→ **Task inputs**:
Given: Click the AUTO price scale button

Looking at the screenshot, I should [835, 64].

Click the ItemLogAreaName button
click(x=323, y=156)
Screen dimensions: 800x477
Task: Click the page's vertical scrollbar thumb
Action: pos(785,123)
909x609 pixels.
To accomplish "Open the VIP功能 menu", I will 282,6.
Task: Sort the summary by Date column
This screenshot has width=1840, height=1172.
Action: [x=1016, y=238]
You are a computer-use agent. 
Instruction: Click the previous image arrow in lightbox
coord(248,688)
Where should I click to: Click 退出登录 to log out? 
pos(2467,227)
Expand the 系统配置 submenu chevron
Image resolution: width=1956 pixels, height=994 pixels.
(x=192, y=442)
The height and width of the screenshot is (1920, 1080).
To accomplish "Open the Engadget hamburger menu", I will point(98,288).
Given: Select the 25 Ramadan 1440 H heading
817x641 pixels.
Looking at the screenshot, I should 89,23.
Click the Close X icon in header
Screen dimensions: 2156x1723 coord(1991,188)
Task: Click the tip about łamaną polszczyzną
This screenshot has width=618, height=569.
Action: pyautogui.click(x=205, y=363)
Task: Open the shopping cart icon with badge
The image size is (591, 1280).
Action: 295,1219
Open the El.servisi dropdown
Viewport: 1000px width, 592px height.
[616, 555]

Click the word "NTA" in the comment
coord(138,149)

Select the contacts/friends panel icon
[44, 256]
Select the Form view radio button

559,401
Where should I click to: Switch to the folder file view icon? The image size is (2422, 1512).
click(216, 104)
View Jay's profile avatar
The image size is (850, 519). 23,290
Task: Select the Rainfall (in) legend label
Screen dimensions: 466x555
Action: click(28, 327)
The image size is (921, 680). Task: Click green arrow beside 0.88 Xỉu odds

→ **Instructions for the task**:
Please retype the entries word for word, from the line containing "909x609 pixels." through the last line of the entries.

→ **Exercise solution**:
909x609 pixels.
To accomplish "Open the VIP功能 menu", I will 282,6.
Task: Sort the summary by Date column
This screenshot has width=1840, height=1172.
Action: [x=1016, y=238]
You are a computer-use agent. 
Instruction: Click the previous image arrow in lightbox
coord(248,688)
Where should I click to: Click 退出登录 to log out? 
pos(2467,227)
Expand the 系统配置 submenu chevron
Image resolution: width=1956 pixels, height=994 pixels.
(x=192, y=442)
The height and width of the screenshot is (1920, 1080).
To accomplish "Open the Engadget hamburger menu", I will point(98,288).
Given: Select the 25 Ramadan 1440 H heading
817x641 pixels.
Looking at the screenshot, I should 89,23.
Click the Close X icon in header
Screen dimensions: 2156x1723 coord(1991,188)
Task: Click the tip about łamaną polszczyzną
This screenshot has width=618, height=569.
Action: pyautogui.click(x=205, y=363)
Task: Open the shopping cart icon with badge
The image size is (591, 1280).
Action: 295,1219
Open the El.servisi dropdown
Viewport: 1000px width, 592px height.
[616, 555]

Click the word "NTA" in the comment
coord(138,149)

Select the contacts/friends panel icon
[44, 256]
Select the Form view radio button

559,401
Where should I click to: Switch to the folder file view icon? The image size is (2422, 1512).
click(216, 104)
View Jay's profile avatar
The image size is (850, 519). 23,290
Task: Select the Rainfall (in) legend label
Screen dimensions: 466x555
Action: click(28, 327)
The image size is (921, 680). Task: Click green arrow beside 0.88 Xỉu odds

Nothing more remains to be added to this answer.